How do we do that. Jesus has a suggestion.

1"Do not let your hearts be troubled. Trust in God; trust also in me. 2In my Father's house are many rooms; if it were not so, I would have told you. I am going there to prepare a place for you. 3And if I go and prepare a place for you, I will come back and take you to be with me that you also may be where I am. 4You know the way to the place where I am going."

5Thomas said to him, "Lord, we don't know where you are going, so how can we know the way?"

Sometimes our life-flight is a little wobbly, especially at times like this. If it gets too wobbly we’re in danger of getting into a spin.

That’s where to cockpit check comes in again. If that is done properly, we’ll know how fast we’re going, whether we’re gaining or losing altitude, where the horizon is and what our relationship is to that horizon. We’re much less likely to wobble or spin out of control.

Like Thomas, sometimes we can lose our way or don’t know how to get where we hope to go. Check your compass. Make sure there are no bubbles in it. Measure it against a known heading. Here’s one: John 14.6

6Jesus answered, "I am the way and the truth and the life. No one comes to the Father except through me.

Jesus is the way to that place in the Father’s heavenly house.

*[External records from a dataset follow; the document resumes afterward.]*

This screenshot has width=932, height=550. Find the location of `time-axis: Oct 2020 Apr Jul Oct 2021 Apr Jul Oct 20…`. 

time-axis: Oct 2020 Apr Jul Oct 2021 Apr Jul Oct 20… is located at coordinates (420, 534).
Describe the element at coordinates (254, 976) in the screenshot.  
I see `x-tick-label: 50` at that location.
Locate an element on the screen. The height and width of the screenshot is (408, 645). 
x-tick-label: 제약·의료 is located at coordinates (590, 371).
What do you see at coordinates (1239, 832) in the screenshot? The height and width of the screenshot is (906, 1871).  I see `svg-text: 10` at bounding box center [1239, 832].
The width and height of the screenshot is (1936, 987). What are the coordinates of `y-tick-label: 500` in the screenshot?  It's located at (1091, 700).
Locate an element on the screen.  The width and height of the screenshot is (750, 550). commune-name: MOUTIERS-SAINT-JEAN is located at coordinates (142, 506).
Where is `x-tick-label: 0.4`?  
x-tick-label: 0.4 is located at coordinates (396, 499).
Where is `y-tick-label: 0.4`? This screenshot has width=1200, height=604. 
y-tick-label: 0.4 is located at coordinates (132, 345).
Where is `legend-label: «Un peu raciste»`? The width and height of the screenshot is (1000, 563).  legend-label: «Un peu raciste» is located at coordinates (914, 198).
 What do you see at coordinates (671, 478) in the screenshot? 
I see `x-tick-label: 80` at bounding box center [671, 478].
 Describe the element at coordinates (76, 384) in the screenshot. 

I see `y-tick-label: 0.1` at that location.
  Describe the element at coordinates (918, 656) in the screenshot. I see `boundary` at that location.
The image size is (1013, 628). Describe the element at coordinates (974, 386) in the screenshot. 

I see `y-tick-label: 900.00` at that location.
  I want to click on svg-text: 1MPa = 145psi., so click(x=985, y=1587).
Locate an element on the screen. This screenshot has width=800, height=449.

Jesus provides the correct and only true compass bearing to that place and Jesus is the only one who can provide the safe, straight and level life-flight to that place.

Bill came to know that and to conduct is life-flight accordingly. He has made his approach and made his three-point landing, safe in the hands of God, Father, Son and Holy Spirit.

If he were with us now, Captain Webster might very well say, “Get your eternal cockpit checklist out, blow the dust off it and get busy before it’s too late. The clock is ticking. Enjoy your flight. Hope you will arrive safely and join me in the crew lounge one day.”